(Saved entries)
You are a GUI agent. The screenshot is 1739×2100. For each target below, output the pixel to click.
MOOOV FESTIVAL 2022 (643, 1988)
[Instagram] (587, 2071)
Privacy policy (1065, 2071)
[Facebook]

**Task details**
Every entry must be output again, exactly as written above.

**Solved exercise**
You are a GUI agent. The screenshot is 1739×2100. For each target below, output the pixel to click.
MOOOV FESTIVAL 2022 (643, 1988)
[Instagram] (587, 2071)
Privacy policy (1065, 2071)
[Facebook]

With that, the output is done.